Presentation on theme: "Earth’s Structure Section 22.1. Science of Geology Geology- Study of planet Earth, including its composition and structure. Scientists who study Earth."— Presentation transcript:
Earth’s Structure Section 22.1
Science of Geology Geology- Study of planet Earth, including its composition and structure. Scientists who study Earth and processes that have shaped Earth over time are called geologists.
Science of Geology (Cont.) Modern science of geology began in 1700’s with James Hutton. Hutton was a Scottish physician and farmer who made observations of rocks and explained Earth was far older than most people had imagined. Also observed that some rocks came from particles from older rocks, thus realizing that Earth changed gradually over time.
Science of Geology (cont.) Hutton developed the principle of uniformitarianism, an idea that the geologic processes that operate today also operated in the past. Dramatic features such as mountains and canyons are the result of geologic process that work very slowly over long periods of time.
A Cross Section of Earth Earth’s surface and interior can be compared to a hard-boiled egg. Earth is divided into 3 main layers: 1)Crust 2)Mantle 3)Core Layers are divided based on material of each layer.
The Crust Rocky outer layer of the Earth is the crust Thinner compared to other layers Most of crust is made of silicates, rocks made of compounds of silicon and oxygen. Often contain metals such as aluminum, iron, or calcium.
The Crust (cont.) 2 different types of crust: continental crust and oceanic crust. Continental- Rock that makes up continents, consists mainly of less-dense rocks such as granite.
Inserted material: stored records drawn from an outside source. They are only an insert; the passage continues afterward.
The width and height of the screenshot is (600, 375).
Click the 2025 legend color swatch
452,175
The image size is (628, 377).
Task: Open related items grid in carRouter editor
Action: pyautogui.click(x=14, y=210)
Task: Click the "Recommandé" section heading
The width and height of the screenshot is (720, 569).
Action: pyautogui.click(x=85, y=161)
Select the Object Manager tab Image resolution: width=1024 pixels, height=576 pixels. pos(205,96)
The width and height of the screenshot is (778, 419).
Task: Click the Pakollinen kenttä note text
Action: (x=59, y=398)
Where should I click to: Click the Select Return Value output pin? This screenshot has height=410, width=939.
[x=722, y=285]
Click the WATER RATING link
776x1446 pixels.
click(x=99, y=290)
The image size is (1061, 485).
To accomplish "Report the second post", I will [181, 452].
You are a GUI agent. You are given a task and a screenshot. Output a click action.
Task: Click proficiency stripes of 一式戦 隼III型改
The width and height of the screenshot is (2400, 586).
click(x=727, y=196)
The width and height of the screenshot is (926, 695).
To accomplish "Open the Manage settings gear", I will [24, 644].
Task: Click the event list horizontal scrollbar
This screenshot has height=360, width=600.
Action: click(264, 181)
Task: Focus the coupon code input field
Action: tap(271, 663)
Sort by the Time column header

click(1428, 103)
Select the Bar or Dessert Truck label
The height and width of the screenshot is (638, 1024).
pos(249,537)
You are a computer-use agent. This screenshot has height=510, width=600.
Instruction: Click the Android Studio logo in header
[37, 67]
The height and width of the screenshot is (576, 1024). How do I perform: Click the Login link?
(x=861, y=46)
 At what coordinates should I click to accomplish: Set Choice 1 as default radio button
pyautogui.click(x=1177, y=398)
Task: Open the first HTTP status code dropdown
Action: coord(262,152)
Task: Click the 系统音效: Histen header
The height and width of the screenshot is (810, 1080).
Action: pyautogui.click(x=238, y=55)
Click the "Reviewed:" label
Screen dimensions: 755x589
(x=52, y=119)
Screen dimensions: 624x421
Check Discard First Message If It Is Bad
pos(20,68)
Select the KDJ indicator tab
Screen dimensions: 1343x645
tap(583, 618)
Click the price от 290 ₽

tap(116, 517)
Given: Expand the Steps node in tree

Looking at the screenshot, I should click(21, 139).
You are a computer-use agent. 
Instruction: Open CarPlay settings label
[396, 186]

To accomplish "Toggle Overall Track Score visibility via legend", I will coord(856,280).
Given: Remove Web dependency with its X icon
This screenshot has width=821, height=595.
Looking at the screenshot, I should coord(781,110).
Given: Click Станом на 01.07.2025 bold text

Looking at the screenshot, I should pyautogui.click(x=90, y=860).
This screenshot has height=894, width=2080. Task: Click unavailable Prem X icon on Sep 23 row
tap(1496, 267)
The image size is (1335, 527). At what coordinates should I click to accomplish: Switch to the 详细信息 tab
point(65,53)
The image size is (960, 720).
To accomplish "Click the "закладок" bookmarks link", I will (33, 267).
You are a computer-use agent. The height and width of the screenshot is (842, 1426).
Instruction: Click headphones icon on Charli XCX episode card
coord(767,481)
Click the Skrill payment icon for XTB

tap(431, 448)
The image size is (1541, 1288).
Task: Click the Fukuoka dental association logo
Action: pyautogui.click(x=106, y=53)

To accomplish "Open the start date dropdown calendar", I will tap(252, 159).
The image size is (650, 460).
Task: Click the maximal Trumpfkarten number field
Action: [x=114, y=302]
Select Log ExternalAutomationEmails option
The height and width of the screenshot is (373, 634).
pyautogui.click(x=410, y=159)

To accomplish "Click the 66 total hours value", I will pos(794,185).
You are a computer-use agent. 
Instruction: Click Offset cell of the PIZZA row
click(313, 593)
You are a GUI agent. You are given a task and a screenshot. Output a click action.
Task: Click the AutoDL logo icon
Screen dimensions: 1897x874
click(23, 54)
Averages 40 km in thickness, although ranges about 8 to 75 km
The Crust (cont.) Oceanic Crust- composed of mostly dense rocks like basalt. Oceanic Crust is about 7 km thick on average, and it much thinner than continental crust
The Mantle Beneath the crust is the mantle, a thick layer of hot but solid rock. Mantle extends about 2850 km from beneath the crust to the top of the core. Pressure and temperature increase tremendously the deeper you go into the mantle. Mantle is composed mainly of silicates, and is rich in iron and magnesium.
The Mantle (cont.) Geologists divide mantle into 3 layers based on physical properties of rock: 1)Lithosphere 2)Asthenosphere 3)Mesosphere Lithosphere- Layer of relatively cool, rigid rock that includes the uppermost part of the mantle as well as the Earth’s crust. Lithosphere measures about 100 km, although it is thicker below the continents and thinner beneath the oceans.
The Mantle (cont.) Asthenosphere- Layer of softer, weaker rock that can flow slowly Mesosphere- Lower part of the mantle; stiffer rock of mesosphere extends all the way down to the upper surface of Earth’s core.
The Core Beneath mantle is the core; a large sphere of metal that occupies Earth’s center. Scientists think that core is composed mostly of iron, with lesser amounts of nickel and some lighter elements. Within the core, pressure increases greatly with depth.
The Core (cont.) At Earth’s center, pressure is estimated to be 3.6 million times the pressure of Earth’s surface! Temperature at center of Earth is estimated to be about 5500 degrees Celsius (nearly temp. of sun’s surface) Core is divided into 2 parts: 1)Outer Core 2)Inner Core
The Core (cont.) Outer Core- High temperatures keep the meta liquid. Because of Earth’s rotation, flowing iron of the outer core produces an electric current and creates Earth’s magnetic field. Inner Core- Very high pressure is a more important factor than temperature. Inner core is solid.